Top of Data shown

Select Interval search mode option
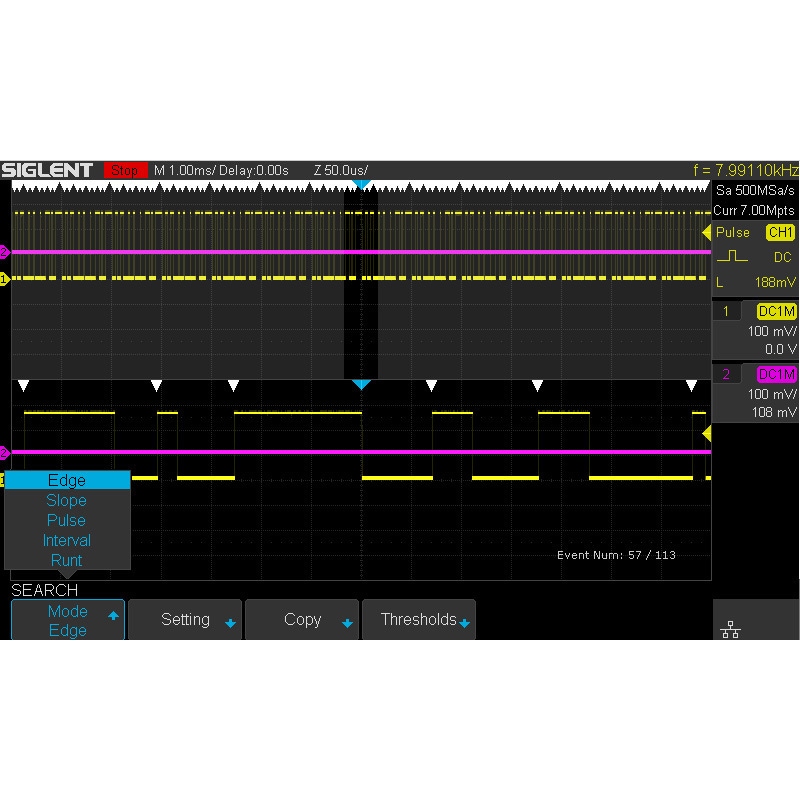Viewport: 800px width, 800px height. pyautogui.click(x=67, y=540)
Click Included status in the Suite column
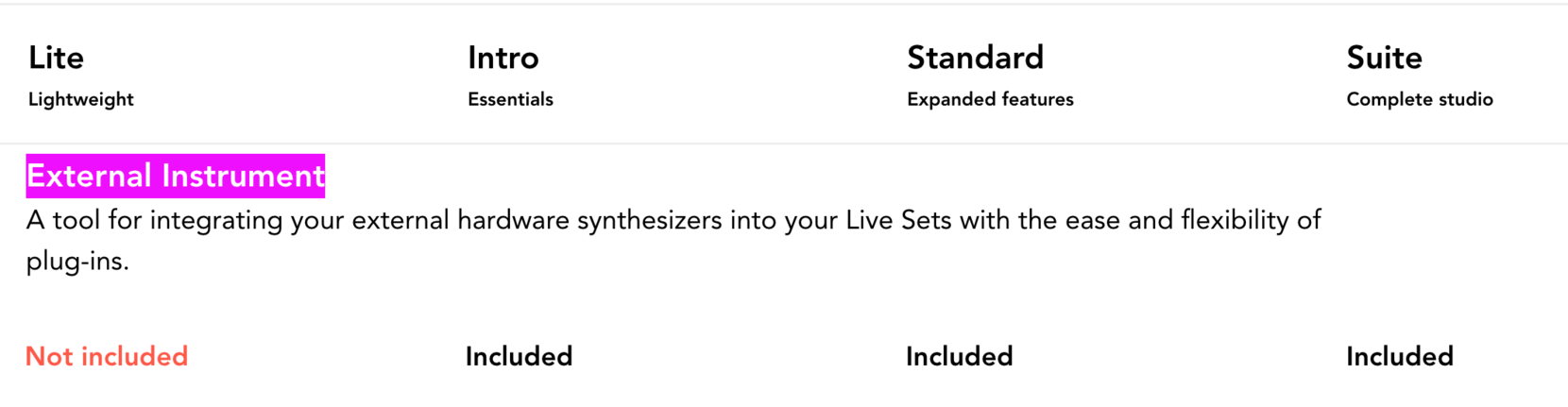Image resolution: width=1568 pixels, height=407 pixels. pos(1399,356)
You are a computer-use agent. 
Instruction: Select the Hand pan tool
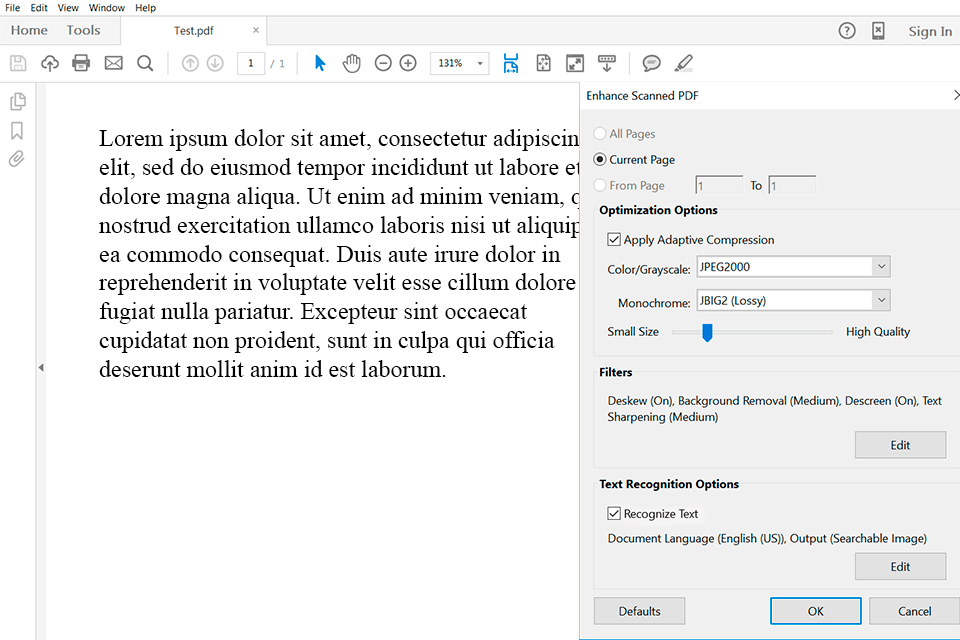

Bottom of Data shown

Goal of the exercise: The entries need to be restated exactly, and their pictures left out.

Task result:
Select Interval search mode option
Viewport: 800px width, 800px height. pyautogui.click(x=67, y=540)
Click Included status in the Suite column
Image resolution: width=1568 pixels, height=407 pixels. pos(1399,356)
You are a computer-use agent. 
Instruction: Select the Hand pan tool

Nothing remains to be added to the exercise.